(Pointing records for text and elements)
-- start --

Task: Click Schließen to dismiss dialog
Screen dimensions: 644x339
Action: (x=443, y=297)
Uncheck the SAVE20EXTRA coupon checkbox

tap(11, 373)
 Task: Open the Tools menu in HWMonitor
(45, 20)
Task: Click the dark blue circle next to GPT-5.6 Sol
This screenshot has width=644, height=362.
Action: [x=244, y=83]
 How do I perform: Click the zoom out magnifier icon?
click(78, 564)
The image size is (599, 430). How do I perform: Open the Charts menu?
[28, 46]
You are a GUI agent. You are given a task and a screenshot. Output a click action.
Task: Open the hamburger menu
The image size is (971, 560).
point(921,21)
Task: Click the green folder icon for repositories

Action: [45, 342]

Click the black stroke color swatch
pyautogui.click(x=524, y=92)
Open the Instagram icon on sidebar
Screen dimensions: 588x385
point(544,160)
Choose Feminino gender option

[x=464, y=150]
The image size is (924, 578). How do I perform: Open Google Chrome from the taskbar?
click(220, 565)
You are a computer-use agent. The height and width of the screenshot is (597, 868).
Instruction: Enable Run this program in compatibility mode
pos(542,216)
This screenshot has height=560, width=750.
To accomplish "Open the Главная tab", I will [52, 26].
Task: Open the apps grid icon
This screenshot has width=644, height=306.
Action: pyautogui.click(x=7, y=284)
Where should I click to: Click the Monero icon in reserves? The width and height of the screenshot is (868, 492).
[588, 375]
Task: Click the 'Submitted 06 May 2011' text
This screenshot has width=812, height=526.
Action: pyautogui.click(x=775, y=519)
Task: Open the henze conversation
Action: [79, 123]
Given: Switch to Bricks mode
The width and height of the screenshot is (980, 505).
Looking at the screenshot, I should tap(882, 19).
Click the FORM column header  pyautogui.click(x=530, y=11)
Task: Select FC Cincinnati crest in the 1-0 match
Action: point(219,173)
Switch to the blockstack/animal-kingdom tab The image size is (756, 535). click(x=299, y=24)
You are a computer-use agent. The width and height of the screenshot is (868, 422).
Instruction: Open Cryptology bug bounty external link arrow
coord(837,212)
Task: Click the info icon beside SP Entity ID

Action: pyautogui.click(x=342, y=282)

-- end --

Aim of the exercise => Reproduce every line of the listing above, keeping each character unchanged.

Task output =>
Task: Click Schließen to dismiss dialog
Screen dimensions: 644x339
Action: (x=443, y=297)
Uncheck the SAVE20EXTRA coupon checkbox

tap(11, 373)
 Task: Open the Tools menu in HWMonitor
(45, 20)
Task: Click the dark blue circle next to GPT-5.6 Sol
This screenshot has width=644, height=362.
Action: [x=244, y=83]
 How do I perform: Click the zoom out magnifier icon?
click(78, 564)
The image size is (599, 430). How do I perform: Open the Charts menu?
[28, 46]
You are a GUI agent. You are given a task and a screenshot. Output a click action.
Task: Open the hamburger menu
The image size is (971, 560).
point(921,21)
Task: Click the green folder icon for repositories

Action: [45, 342]

Click the black stroke color swatch
pyautogui.click(x=524, y=92)
Open the Instagram icon on sidebar
Screen dimensions: 588x385
point(544,160)
Choose Feminino gender option

[x=464, y=150]
The image size is (924, 578). How do I perform: Open Google Chrome from the taskbar?
click(220, 565)
You are a computer-use agent. The height and width of the screenshot is (597, 868).
Instruction: Enable Run this program in compatibility mode
pos(542,216)
This screenshot has height=560, width=750.
To accomplish "Open the Главная tab", I will [52, 26].
Task: Open the apps grid icon
This screenshot has width=644, height=306.
Action: pyautogui.click(x=7, y=284)
Where should I click to: Click the Monero icon in reserves? The width and height of the screenshot is (868, 492).
[588, 375]
Task: Click the 'Submitted 06 May 2011' text
This screenshot has width=812, height=526.
Action: pyautogui.click(x=775, y=519)
Task: Open the henze conversation
Action: [79, 123]
Given: Switch to Bricks mode
The width and height of the screenshot is (980, 505).
Looking at the screenshot, I should tap(882, 19).
Click the FORM column header  pyautogui.click(x=530, y=11)
Task: Select FC Cincinnati crest in the 1-0 match
Action: point(219,173)
Switch to the blockstack/animal-kingdom tab The image size is (756, 535). click(x=299, y=24)
You are a computer-use agent. The width and height of the screenshot is (868, 422).
Instruction: Open Cryptology bug bounty external link arrow
coord(837,212)
Task: Click the info icon beside SP Entity ID

Action: pyautogui.click(x=342, y=282)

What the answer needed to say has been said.